AI compensation is structured in clear tiers. The market median sits at $200,000. Top-quartile roles start at $253,000, and the 90th percentile reaches $307,500. These figures include base salary with disclosed compensation. Total compensation (including equity, bonuses, and sign-on) runs 20-40% higher at companies that offer those components.

Category matters for compensation. AI Engineering Manager roles lead at $293,500 median, while Prompt Engineer roles sit at $142,800. The spread between highest and lowest-paying categories reflects the premium on specialized technical skills versus broader analytical roles.
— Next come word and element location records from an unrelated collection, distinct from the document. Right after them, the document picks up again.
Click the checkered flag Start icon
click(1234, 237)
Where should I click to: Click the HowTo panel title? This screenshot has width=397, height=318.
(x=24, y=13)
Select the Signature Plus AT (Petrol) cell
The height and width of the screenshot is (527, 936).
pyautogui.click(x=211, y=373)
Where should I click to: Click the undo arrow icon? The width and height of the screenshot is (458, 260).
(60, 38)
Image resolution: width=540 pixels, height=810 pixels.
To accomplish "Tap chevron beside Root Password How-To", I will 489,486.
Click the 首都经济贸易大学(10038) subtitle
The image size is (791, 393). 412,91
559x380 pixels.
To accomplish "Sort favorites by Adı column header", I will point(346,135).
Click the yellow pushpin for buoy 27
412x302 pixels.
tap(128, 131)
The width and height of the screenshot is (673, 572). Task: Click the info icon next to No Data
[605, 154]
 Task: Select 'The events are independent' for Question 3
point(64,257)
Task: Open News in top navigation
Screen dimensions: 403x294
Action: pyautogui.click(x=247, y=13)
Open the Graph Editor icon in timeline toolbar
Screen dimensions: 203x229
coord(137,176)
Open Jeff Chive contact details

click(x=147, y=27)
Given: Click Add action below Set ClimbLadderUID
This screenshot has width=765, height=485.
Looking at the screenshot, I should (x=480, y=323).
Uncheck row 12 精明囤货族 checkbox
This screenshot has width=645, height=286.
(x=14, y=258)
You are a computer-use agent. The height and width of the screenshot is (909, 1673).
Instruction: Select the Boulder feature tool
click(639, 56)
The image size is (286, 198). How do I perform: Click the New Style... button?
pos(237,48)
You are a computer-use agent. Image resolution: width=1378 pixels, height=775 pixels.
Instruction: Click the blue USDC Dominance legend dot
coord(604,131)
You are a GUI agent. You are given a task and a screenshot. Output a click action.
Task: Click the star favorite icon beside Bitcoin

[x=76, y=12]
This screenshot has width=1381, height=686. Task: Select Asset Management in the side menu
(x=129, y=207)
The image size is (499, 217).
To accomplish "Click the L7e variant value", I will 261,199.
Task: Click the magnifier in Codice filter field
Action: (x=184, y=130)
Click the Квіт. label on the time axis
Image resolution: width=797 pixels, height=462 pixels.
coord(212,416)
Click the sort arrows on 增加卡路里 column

The most in-demand skills across all AI postings: Python (1,968 postings), Aws (1,203 postings), Azure (882 postings), Rag (877 postings), Gcp (735 postings), Prompt Engineering (587 postings), Pytorch (586 postings), Claude (554 postings). Python dominates, appearing in the vast majority of role descriptions regardless of category. Cloud platform experience (AWS, GCP, Azure) is the second most common requirement. The newer entrants to the top skills list (RAG, vector databases, LLM APIs) reflect the shift from traditional ML toward generative AI applications.

Frequently Asked Questions

Based on 401 roles with disclosed compensation, the median salary for Research Engineer positions is $260,000. Actual compensation varies by seniority, location, and company stage.
Strong software engineering fundamentals plus ML knowledge. Python, C++, and CUDA experience are common requirements. You'll need to read papers and turn ideas into working code. Distributed systems experience (especially distributed training) is highly valued. Performance optimization skills separate great candidates from good ones.
About 16% of the 3,824 AI roles we track offer remote work. Remote availability varies by company and seniority level, with senior and leadership roles more likely to offer location flexibility.
Stanford University is among the companies actively hiring for AI and ML talent. Check our company profiles for detailed breakdowns of open roles, salary ranges, and hiring trends.
Common next steps from Research Engineer positions include Senior Research Engineer, Research Scientist, ML Architect. Progression depends on whether you lean toward technical depth, people management, or product strategy.